DESCRIPTION OF THE TASK ::
Exact copy, pictures excluded: reproduce every record below.

RECORDS FOR THIS TASK ::
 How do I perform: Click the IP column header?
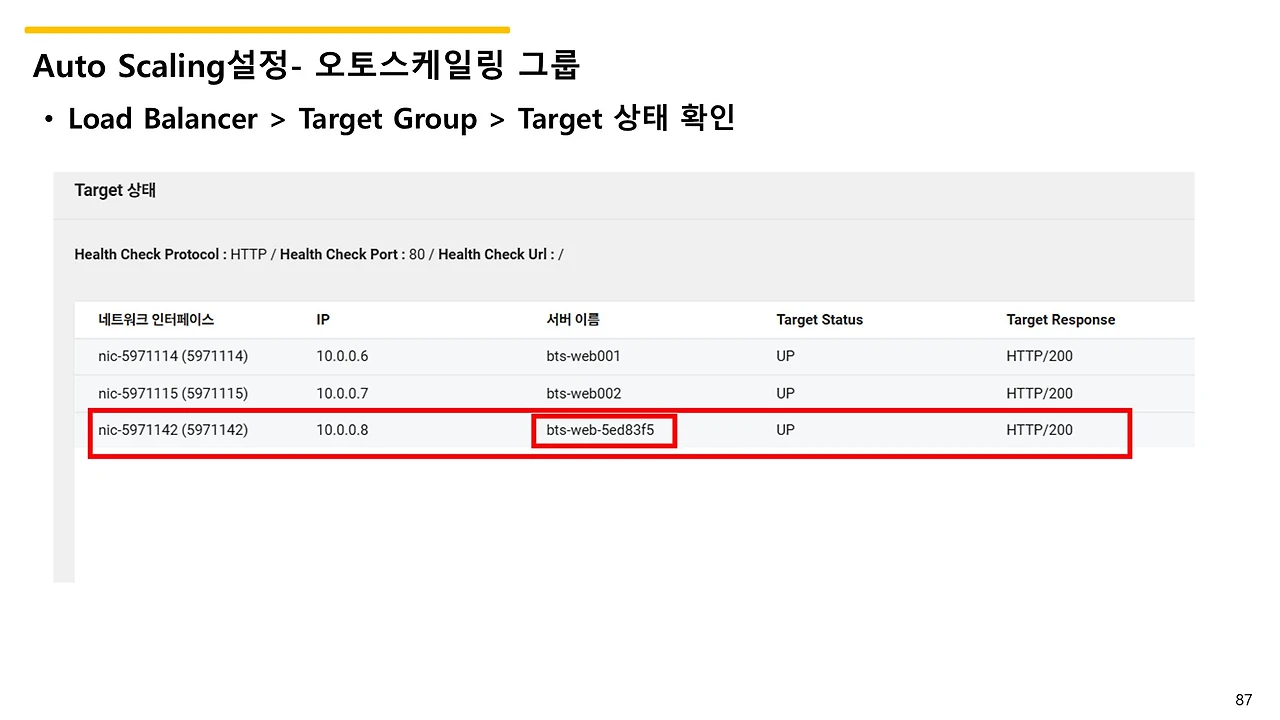tap(323, 320)
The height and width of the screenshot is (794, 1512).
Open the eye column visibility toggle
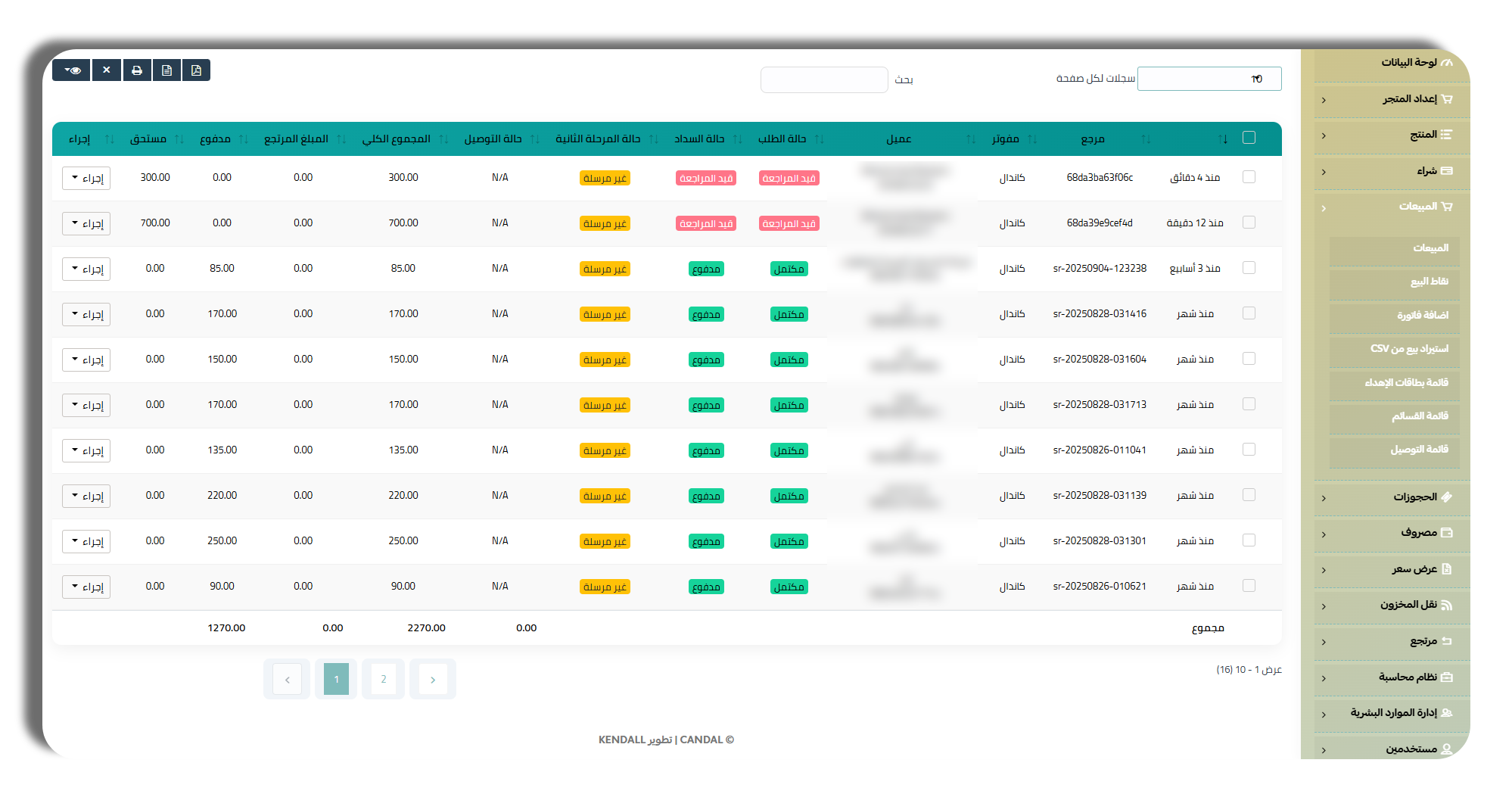72,70
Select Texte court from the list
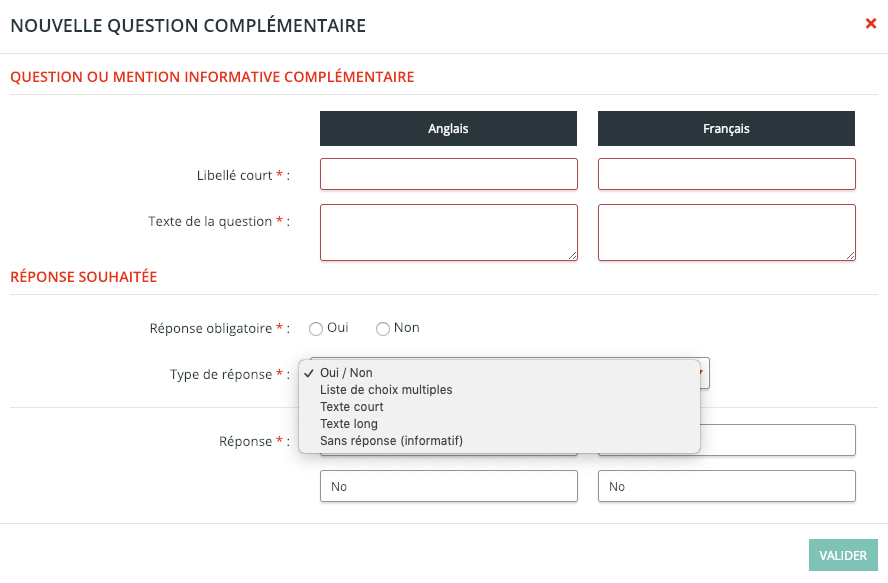This screenshot has height=583, width=888. pyautogui.click(x=352, y=407)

SOLUTION TO THIS PROBLEM ::
 How do I perform: Click the IP column header?
tap(323, 320)
The height and width of the screenshot is (794, 1512).
Open the eye column visibility toggle
72,70
Select Texte court from the list
This screenshot has height=583, width=888. pyautogui.click(x=352, y=407)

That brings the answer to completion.